# Musical memory - Marcel Proust revisited?



## Casebearer (Jan 19, 2016)

I recently bought The Lounge Lizards first album called The Lounge Lizards. They are a unique 80's jazz band with John Lurie (composer and saxophone) and the completely unique and very interesting Arto Lindsay (on guitar). 

Apart from it being great music (in my opinion), a few things started me thinking about musical memory and how it differs from other fields of memory. I was wondering how that is with you all?

Before I played the record just now I didn't know that I already knew the music. I have another album by The Lounge Lizards but expected this one to be new to me. But as I immediately recognized almost all of the music when playing the vinyl I wondered when I must have heard it before. This must have been in the early eighties, so some 35 years ago. This is a long time ago and all the cells in my body must have duplicated several times since then.

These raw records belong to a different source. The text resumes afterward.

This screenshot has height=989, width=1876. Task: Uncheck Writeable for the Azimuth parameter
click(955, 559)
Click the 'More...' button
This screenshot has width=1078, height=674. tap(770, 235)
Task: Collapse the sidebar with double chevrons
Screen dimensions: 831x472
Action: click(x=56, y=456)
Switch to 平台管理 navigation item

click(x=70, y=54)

Now I don't know about you but my memory is a strange thing. I am thinking of tomorrow most of the time, can't remember most of what happened last week, have a lot of difficulty remembering specifics on people that played a part in my past, don't have that many 'images' of the past in my head etc. (Although I have no trouble remembering a few peculiar specific things).

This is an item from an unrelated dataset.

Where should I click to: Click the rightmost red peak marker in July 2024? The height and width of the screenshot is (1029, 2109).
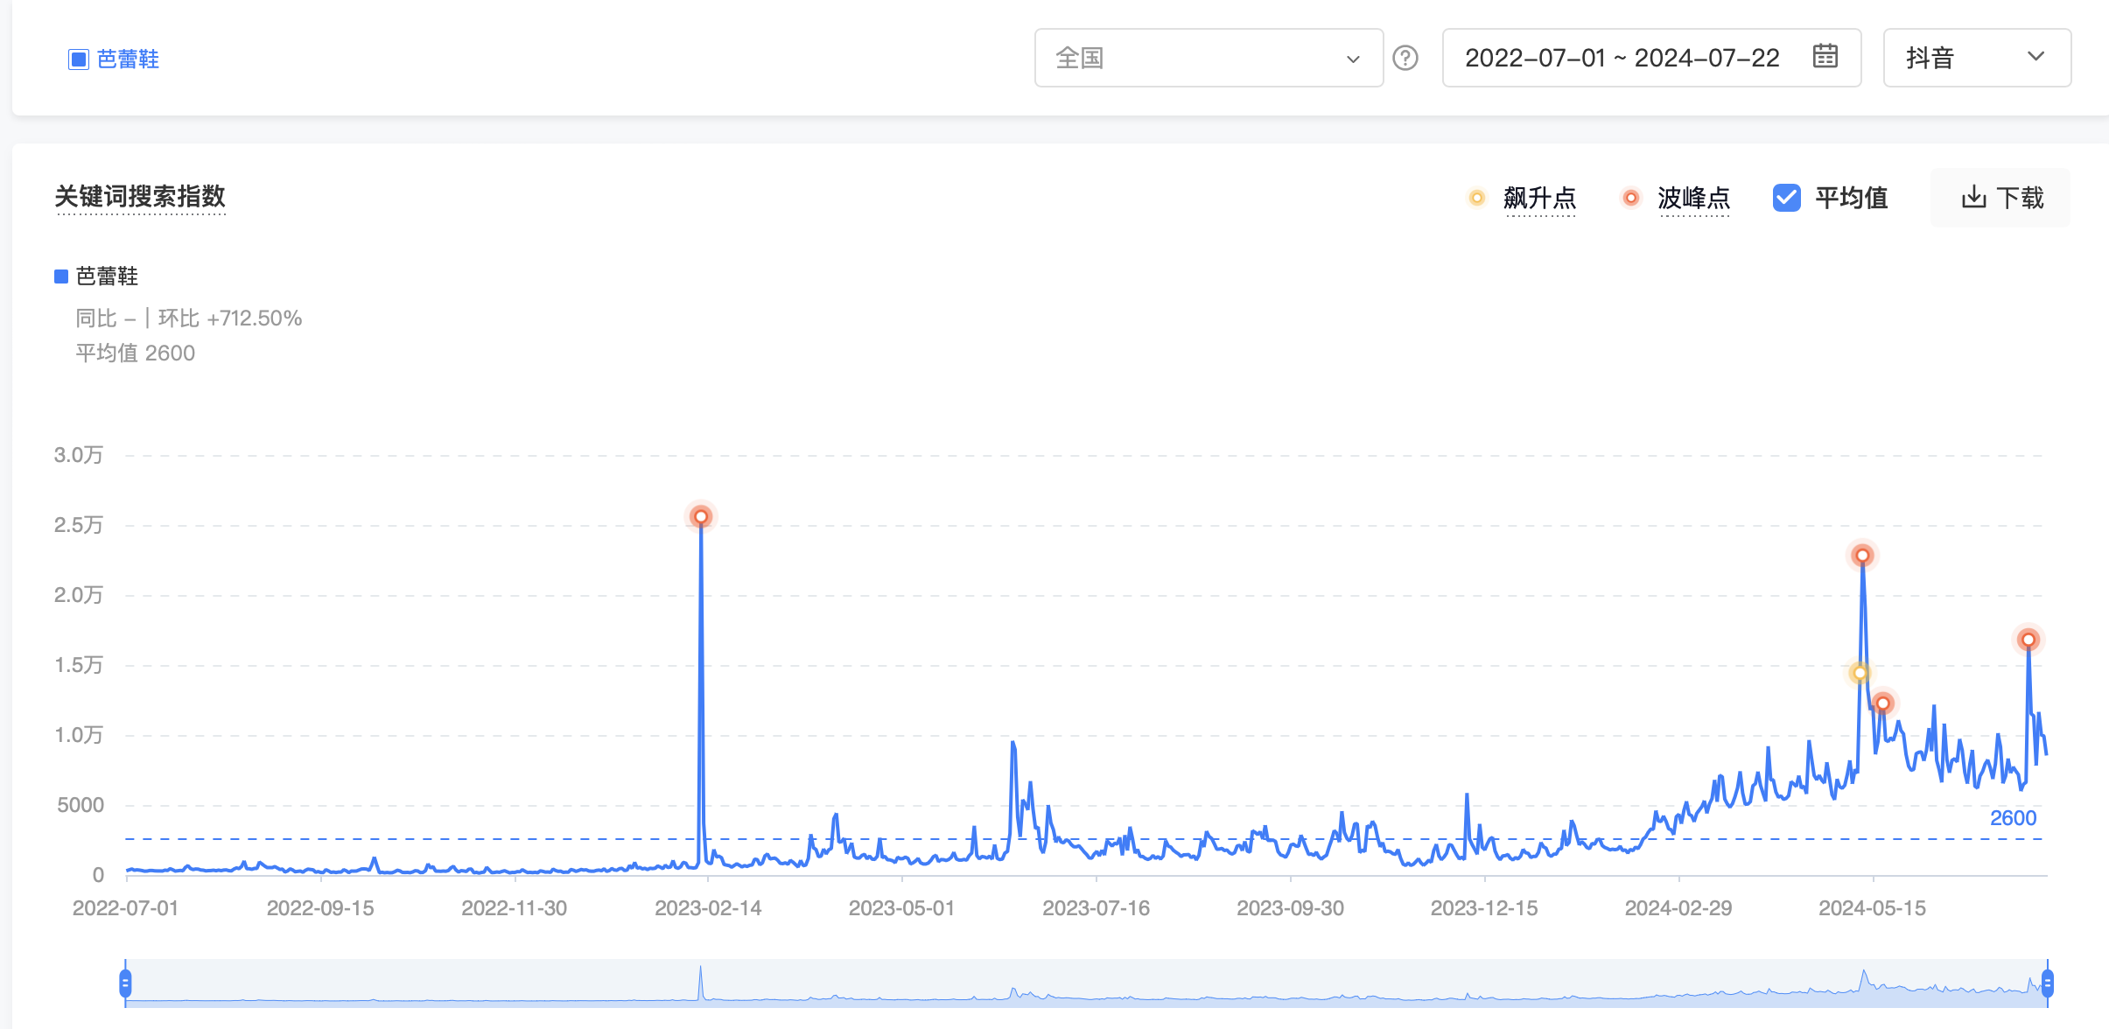coord(2028,640)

So most of my memories - and certainly the vivid details of them - seem to have been erased, although I'm aware parts of that can come back when provoked in the right way. Nevertheless I find it astonishing that I can remember music I must have heard a few times so easily and almost fully. 

This reminds me in some way of the scent of his youth that provoked Proust's memories. Scent and music seem to go deep into the brain. Nevertheless there's a big difference. A scent is just a momentary sensation where music is sound stretched in time which to me would seem to be harder to remember (and take up much more brain capacity than 'storing a scent').


----------